### [YOUR INSTRUCTIONS]
In the data below, one line contains "Screen dimensions: 592x469" and a later one contains "Task: Go to previous search result arrow". Print both, with every line between them, exactly and alone.

### [LISTED RECORDS]
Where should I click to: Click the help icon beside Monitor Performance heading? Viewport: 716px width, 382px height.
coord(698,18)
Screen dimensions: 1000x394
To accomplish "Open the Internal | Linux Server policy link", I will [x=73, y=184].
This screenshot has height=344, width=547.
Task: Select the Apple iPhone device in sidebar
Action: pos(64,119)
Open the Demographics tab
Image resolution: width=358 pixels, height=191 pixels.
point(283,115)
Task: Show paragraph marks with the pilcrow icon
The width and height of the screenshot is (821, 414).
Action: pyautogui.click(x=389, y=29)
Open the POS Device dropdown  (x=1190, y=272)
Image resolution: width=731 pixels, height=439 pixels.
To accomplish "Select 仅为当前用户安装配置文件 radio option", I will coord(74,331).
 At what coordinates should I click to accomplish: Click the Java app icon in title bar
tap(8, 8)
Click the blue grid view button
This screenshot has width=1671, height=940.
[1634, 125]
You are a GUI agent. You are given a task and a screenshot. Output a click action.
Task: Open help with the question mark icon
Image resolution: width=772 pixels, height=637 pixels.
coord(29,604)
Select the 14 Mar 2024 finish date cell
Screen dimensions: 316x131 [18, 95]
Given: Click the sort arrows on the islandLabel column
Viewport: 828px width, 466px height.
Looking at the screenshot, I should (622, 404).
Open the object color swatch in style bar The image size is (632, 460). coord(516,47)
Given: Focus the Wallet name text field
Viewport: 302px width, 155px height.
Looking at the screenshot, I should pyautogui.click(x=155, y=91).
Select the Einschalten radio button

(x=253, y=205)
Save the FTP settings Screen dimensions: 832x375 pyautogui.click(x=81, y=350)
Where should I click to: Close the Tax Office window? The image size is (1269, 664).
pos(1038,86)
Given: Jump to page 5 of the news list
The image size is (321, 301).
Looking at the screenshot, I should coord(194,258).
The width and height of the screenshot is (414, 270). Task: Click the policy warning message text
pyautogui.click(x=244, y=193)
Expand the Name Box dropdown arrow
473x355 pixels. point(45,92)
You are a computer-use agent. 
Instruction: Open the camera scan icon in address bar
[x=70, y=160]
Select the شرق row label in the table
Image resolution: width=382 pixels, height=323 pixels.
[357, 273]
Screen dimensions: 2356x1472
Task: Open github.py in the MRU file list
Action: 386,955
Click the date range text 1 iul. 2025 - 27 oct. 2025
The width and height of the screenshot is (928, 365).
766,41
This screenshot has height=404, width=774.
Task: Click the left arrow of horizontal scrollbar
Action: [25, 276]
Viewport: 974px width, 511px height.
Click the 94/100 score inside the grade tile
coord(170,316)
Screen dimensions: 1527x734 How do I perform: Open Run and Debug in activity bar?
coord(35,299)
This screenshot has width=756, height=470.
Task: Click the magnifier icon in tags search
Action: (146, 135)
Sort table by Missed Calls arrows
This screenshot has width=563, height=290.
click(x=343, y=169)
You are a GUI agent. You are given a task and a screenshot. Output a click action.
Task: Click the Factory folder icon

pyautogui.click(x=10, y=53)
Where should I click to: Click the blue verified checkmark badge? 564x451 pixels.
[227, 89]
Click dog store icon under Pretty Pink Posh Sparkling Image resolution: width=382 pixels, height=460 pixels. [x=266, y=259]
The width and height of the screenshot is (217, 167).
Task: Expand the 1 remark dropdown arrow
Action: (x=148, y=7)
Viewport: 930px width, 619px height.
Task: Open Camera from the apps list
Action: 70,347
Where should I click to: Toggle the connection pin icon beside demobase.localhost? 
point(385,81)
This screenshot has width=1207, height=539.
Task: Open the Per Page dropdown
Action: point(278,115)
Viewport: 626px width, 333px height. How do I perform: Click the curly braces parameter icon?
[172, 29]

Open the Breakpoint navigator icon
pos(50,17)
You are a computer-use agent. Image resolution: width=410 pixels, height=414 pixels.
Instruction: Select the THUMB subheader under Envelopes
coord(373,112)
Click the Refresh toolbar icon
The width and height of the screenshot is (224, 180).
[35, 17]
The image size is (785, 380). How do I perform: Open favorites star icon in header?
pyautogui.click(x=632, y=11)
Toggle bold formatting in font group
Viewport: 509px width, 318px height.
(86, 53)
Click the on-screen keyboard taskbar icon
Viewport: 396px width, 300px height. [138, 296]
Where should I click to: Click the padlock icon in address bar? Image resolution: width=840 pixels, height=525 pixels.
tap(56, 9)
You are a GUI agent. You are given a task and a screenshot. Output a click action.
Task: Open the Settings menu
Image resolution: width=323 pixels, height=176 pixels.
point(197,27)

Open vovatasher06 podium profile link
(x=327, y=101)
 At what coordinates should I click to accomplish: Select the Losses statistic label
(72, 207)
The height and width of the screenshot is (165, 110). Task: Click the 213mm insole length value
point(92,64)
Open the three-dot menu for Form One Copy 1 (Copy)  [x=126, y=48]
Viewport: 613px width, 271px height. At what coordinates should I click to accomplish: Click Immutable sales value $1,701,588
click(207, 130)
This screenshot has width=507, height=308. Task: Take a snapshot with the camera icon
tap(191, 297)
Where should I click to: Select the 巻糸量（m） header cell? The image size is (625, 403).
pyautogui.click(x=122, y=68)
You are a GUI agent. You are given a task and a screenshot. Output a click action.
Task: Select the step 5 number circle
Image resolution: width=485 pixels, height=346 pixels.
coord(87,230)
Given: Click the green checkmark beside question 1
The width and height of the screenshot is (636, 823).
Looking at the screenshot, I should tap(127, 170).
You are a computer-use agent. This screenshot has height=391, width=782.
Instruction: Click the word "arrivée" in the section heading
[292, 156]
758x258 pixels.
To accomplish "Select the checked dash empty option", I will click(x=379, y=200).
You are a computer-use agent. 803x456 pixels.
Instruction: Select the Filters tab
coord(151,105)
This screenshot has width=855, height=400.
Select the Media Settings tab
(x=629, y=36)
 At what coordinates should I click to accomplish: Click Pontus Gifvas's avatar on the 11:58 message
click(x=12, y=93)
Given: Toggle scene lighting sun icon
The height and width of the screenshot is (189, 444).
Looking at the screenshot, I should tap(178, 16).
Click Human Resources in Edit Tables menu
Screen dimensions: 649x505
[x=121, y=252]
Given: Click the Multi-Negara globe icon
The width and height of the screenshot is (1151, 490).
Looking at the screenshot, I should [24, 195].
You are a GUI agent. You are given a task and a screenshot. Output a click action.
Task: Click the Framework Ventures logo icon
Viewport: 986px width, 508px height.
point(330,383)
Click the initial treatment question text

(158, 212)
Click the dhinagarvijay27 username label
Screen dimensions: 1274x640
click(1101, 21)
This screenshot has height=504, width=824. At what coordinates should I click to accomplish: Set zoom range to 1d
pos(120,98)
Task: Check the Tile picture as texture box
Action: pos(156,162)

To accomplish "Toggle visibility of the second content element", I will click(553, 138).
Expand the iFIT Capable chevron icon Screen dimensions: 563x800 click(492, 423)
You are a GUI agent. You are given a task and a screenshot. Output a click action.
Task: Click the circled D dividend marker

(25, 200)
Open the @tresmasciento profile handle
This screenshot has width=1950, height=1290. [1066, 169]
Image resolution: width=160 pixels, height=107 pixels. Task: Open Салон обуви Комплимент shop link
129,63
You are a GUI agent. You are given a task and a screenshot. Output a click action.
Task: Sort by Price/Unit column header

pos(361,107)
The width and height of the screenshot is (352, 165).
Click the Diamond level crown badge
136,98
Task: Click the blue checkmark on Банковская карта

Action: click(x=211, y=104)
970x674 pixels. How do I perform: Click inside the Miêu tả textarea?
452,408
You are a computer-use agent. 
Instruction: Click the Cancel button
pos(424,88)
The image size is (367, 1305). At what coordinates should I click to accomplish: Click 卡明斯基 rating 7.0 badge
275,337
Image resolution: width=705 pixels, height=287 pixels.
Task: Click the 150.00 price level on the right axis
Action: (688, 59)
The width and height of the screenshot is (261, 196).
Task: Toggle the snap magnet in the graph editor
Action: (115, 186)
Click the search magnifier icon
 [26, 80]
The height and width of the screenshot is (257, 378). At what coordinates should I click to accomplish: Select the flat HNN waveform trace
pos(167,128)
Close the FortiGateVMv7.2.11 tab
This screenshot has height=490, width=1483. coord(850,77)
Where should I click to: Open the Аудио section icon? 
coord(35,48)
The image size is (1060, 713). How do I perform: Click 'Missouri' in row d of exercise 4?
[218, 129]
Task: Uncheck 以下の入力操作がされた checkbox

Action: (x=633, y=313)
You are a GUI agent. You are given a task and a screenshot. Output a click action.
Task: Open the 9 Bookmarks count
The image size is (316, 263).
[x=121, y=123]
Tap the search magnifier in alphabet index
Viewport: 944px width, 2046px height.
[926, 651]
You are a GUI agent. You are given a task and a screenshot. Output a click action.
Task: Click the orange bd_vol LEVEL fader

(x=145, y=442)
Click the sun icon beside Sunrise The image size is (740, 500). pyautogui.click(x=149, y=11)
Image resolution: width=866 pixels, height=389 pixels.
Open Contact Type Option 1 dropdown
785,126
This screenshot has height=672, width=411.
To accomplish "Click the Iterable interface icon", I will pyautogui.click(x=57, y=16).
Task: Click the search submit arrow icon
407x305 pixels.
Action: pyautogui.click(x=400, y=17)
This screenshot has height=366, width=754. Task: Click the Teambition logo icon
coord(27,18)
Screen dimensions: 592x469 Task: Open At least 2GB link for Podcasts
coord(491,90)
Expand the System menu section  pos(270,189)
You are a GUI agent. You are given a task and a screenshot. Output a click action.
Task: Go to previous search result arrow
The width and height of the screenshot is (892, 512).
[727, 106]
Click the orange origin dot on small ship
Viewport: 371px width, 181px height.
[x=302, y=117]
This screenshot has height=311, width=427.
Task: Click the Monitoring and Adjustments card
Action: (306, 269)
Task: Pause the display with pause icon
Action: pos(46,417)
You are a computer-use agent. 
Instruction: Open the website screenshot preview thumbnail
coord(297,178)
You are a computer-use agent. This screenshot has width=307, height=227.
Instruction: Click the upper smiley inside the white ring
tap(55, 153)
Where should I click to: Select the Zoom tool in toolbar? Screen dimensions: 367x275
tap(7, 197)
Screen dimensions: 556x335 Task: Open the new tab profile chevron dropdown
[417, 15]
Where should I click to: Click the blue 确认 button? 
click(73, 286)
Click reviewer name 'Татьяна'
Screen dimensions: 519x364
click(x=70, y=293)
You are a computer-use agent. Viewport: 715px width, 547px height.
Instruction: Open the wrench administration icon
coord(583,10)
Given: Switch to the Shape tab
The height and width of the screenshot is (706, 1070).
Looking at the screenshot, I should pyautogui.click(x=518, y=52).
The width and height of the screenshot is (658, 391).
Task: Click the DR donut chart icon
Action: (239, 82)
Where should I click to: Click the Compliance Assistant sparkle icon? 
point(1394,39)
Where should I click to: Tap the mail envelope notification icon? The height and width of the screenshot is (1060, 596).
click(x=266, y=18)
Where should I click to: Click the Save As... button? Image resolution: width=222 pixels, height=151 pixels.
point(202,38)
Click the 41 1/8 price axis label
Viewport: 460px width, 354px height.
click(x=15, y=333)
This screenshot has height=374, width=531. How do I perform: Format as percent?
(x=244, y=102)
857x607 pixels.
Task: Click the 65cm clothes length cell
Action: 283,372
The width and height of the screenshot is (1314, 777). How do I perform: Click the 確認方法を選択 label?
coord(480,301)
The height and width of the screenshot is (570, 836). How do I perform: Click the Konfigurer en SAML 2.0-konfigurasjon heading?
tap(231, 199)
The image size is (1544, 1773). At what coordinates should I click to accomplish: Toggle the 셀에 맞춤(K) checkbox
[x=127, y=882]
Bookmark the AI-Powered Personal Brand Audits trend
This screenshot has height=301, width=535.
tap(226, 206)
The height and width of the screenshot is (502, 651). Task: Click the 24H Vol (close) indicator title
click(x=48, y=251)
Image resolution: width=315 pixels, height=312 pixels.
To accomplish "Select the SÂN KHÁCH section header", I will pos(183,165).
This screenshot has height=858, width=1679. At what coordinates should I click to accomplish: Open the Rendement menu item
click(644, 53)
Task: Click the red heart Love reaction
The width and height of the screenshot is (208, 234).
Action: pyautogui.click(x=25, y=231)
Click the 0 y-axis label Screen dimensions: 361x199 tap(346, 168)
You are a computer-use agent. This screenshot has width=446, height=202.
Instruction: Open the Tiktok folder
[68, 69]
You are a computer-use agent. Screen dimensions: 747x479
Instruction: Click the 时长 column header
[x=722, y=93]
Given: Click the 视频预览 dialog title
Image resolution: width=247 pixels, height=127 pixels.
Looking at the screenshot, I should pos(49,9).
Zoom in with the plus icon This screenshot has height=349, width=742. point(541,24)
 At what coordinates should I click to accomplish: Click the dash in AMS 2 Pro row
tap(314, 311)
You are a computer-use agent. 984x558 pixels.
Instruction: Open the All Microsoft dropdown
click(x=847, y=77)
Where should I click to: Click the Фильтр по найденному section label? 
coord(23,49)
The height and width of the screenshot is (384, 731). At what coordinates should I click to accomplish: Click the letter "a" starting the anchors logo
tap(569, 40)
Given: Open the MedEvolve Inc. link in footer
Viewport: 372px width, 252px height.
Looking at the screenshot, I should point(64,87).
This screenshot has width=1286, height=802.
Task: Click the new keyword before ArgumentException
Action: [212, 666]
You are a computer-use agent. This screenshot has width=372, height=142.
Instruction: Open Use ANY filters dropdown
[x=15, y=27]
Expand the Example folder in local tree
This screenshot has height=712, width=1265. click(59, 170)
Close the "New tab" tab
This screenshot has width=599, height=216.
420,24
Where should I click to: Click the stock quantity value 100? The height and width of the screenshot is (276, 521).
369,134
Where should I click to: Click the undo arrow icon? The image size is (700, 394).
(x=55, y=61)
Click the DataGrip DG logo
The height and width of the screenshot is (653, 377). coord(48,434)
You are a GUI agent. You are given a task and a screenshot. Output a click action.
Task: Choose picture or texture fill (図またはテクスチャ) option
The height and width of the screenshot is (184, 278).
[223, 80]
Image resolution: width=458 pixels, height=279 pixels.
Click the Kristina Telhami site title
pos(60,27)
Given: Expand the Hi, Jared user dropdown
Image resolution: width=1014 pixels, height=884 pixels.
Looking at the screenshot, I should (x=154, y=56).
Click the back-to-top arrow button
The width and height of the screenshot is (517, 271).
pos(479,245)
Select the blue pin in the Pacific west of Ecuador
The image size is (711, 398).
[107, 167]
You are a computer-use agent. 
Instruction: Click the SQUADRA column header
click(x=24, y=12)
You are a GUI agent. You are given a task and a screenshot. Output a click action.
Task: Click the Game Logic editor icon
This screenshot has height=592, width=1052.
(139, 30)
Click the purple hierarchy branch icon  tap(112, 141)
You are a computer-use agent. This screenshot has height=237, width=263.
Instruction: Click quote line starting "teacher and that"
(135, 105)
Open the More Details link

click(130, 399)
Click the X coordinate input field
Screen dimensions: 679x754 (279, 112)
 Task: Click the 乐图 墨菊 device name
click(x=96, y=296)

### [ANSWER TO THIS TASK]
Screen dimensions: 592x469 Task: Open At least 2GB link for Podcasts
coord(491,90)
Expand the System menu section  pos(270,189)
You are a GUI agent. You are given a task and a screenshot. Output a click action.
Task: Go to previous search result arrow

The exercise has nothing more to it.